Monday, May 18, 2015

Monday

I'm writing this mid-afternoon, right before hitting the road north to Nashotah House. It will be a busy week, with the installation of the new dean, commencement, and trustees meetings. My time will not be my own, and there will be no wifi connection in my lodging, so I'm just going to say now that I won't be posting daily accounts of my doings. There may be occasionally something on Facebook, so follow me there, if you'd like. Then, next weekend, we're having some extended family time in Door County, WI. So I'll be back to regular posting here on Tuesday the 26th.

Sunday, May 17, 2015

Seventh Sunday of Easter

Back home from Cairo--the town that's closer to New Orleans than it is to Chicago, and I'm not just talking about geography. Four years ago, the Church of the Redeemer was all but dead. Today's attendance was 44. We baptized a family of four, confirmed two and received two. Delicious potluck meal (best chicken and dumplings ever) in the parish hall afterward. Redeemer is now a growing, multi-ethnic community that is modeling the sort of racial reconciliation that Cairo has so sorely needed. Yes, Christ is risen. Cairo is, of course, the longest jaunt on my circuit. We pulled away just before 12:30 and arrived home just past 4:30.

Sermon for Easter VII

Redeemer, Cairo--John 17:11b-19, Acts 1:15-26

What a great day! We’re still basking in the afterglow of yesterday’s festivities. This is a time of new beginnings. Yesterday we celebrated the relationship between Father Muriuki and the people of this congregation. Today we celebrate new promises made, new vows taken, and new relationships established as we baptize and confirm an impressive group of people! And all of this happens within an environment among the Christian community of Cairo and the surrounding areas that has seen a lot of stress and a lot of change over the last several years. I am aware that there are those among us today who have, in effect, lost their church home, and while I rejoice that you are finding a new one here at Redeemer, I nonetheless also share your grief over what you have had to let go of. In an environment like this, where lots of difficult choices and decisions get made, one could be forgiven for assuming that the Church—any particular church, and the whole Church in general—we could be forgiven for concluding that the Church is a voluntary association of like-minded individuals—that the Church is a religious club, a faith-based version of a fraternity, or service club, or an athletic league, or a professional or trade association. If the purposes and activities of the organization appeal to you, you can decide to join it. Of course, once you join, it’s only fair that you pay your dues, and support the group financially. A few really enthusiastic members take on leadership roles, and become officers. And, if you get disenchanted, or burn out, or have a tiff with another member, you can find another chapter or club, or maybe even just quit the whole thing entirely. And when we allow ourselves to think this way, of course, then we have a hard time escaping the notion that the Church is an institution, the ultimate goal of which is simply to perpetuate itself, to continue to exist. We may have lots of concrete and measurable goals; we may have elegantly crafted mission statements hung up on banners in the parish hall, as some churches do—but as long as we think of the Church primarily as an institution that is concerned with perpetuating itself, all these goals and mission statements are simply practical means to an end. They become sacramental signs, not of the gospel, but of articles of incorporation and by-laws and policies and all that technical, lawyerly stuff.  Now…if that doesn’t inspire you to go out and die the death of martyr, then what will, eh?!
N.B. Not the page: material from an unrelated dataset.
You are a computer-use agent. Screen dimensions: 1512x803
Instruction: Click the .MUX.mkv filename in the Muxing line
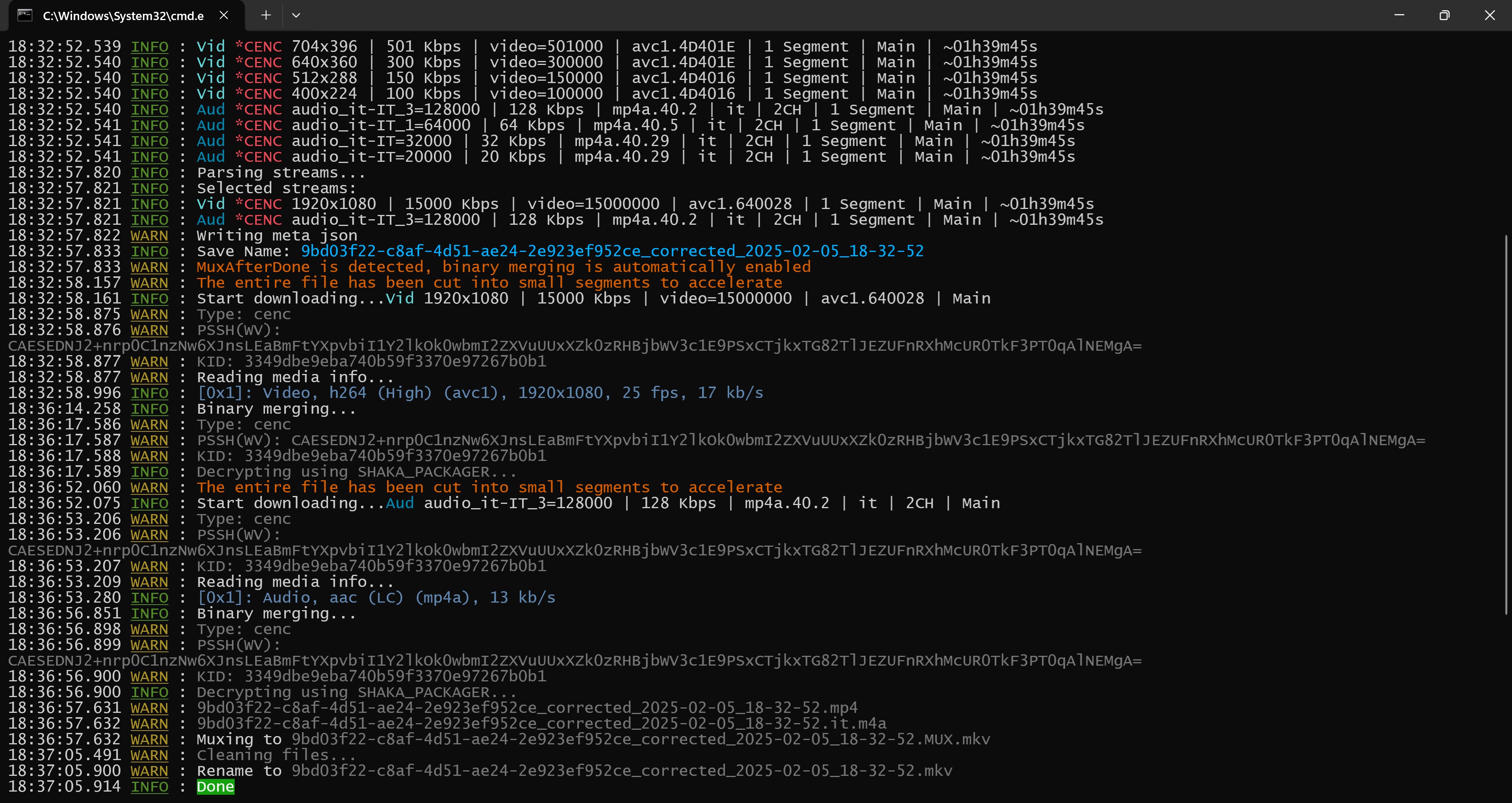pos(640,739)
Well, there’s this biblical text that the scholars call the “high-priestly prayer” of Christ, and, in a way, it reins us in from thinking of the Church too much in institutional terms. This prayer takes up a long portion of John’s gospel, and, within that sequence, it takes place at the Last Supper, on the eve of our Lord’s crucifixion. It was a sort of farewell address, a valedictory invocation. God the Son was interceding—as a high priest—Jesus was interceding with God the Father, petitioning the Father for the sake of his followers—not only the twelve who were with him in the upper room, but all who would come after them, including us. Jesus is asking the Father to preserve us and protect us and guide and direct us.
Holy Father, keep [the ones you have given me] in your name, which you have given me, that they may be one, even as we are one.
Jesus knows the hostile and challenging environment into which he is about to send his disciples, and he wants a blanket of divine protection to cover them and inspire them and call them to be all that they are meant to be.
I have given them your word; and the world has hated them because they are not of the world, even as I am not of the world. I do not pray that you should take them out of the world, but that you should keep them from the evil one.
In this high-priestly prayer, Christ reminds us that it is God who writes the Church’s mission statement. It is God who sets the Church’s goals and mobilizes her resources. Jesus prays,  
As you sent me into the world, so I have sent them into the world. And for their sake I consecrate myself, that they also may be consecrated in truth. 
It is God who casts the vision for His Church; it us God who incites His Church to a passion for that vision, and it is God who delivers the marching orders. God energizes and sustains His church-in-mission.
This is itself a lofty vision. It is not for the faint-hearted. It invites us to change our thinking. It invites us to change our attitudes in some very fundamental ways. The most important of these attitude changes, I would say, you all have, for the most part, already begun to work on. So keep it up! What I’m talking about here is getting rid of the idea that the “people in the pews” are the “consumers,” and that the clergy—and in the case of Redeemer, his family!—are the “providers” who try to please their constituency, the consumers. This, my friends, is the picture of a community that is way too interested in technicalities, and is not availing itself of the blanket of providential care that Jesus prayed for. That’s the image of a cruise ship, where the crew members serve the passengers. In fact, though, if the Church is a cruise ship, there are no passengers. You’re either a crew member … or a stowaway. And the stowaways are always welcome to join the crew!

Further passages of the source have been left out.